In support of her claim for the costs incurred in the domestic courts
and before the Court, she submitted a copy of the contract for legal
services concluded with her representative.
- The
Government did not comment.
- According
to the Court's case-law, an applicant is entitled to reimbursement of
his costs and expenses only in so far as it has been shown that these
have been actually and necessarily incurred and were reasonable as to
quantum. In the present case, regard being had to the information in
its possession and the above criteria, the Court considers it
reasonable to award the sum of EUR 2,000 covering costs under all
heads, plus any tax that may be chargeable on this amount.
C. Default interest
- The
Court considers it appropriate that the default interest should be
based on the marginal lending rate of the European Central Bank, to
which should be added three percentage points.

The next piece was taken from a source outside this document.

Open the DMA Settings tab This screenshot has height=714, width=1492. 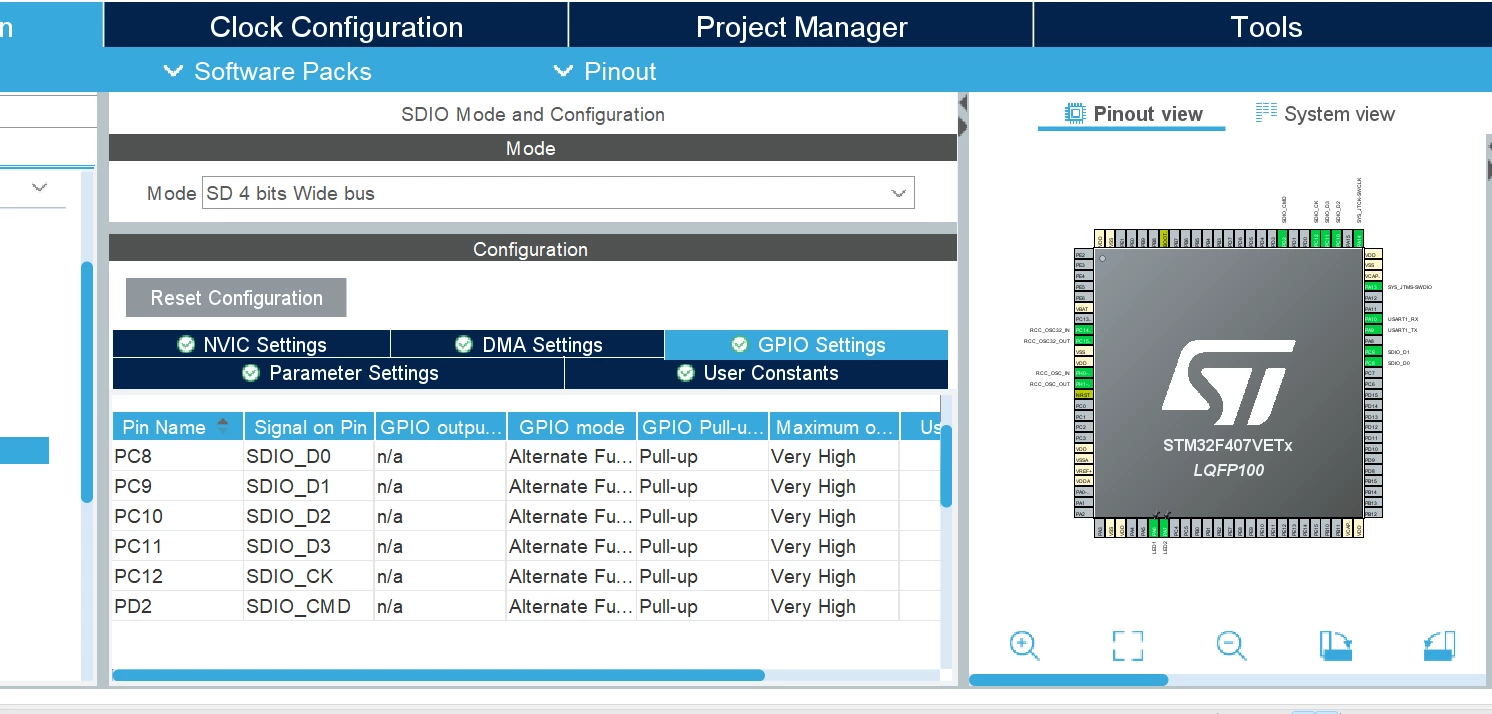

FOR THESE REASONS, THE COURT UNANIMOUSLY
- Declares the complaints concerning the
applicant's right to freedom of association and right to a fair trial
admissible and the remainder of the application inadmissible;
- Holds that there has been a violation of Article
11 of the Convention;
- Holds that there is no need to examine the
complaint under Article 6 § 1 of the Convention;
- Holds
(a) that the respondent State is to pay the applicant,
within three months from the date on which the judgment becomes final
in accordance with Article 44 § 2 of the Convention, EUR
1,000 (one thousand euros) in respect of non-pecuniary damage and EUR
2,000 (two thousand euros) in respect of costs and expenses, both
amounts to be converted into the national currency at the rate
applicable at the date of settlement, plus any tax that may be
chargeable on these amounts;
(b) that
from the expiry of the above-mentioned three months until settlement
simple interest shall be payable on the above amounts at a rate equal
to the marginal lending rate of the European Central Bank during the
default period plus three percentage points;
- Dismisses the remainder of the applicant's claim
for just satisfaction.
Done in English, and notified in writing on 18 October 2007 pursuant
to Rule 77 §§ 2 and 3 of the Rules of Court.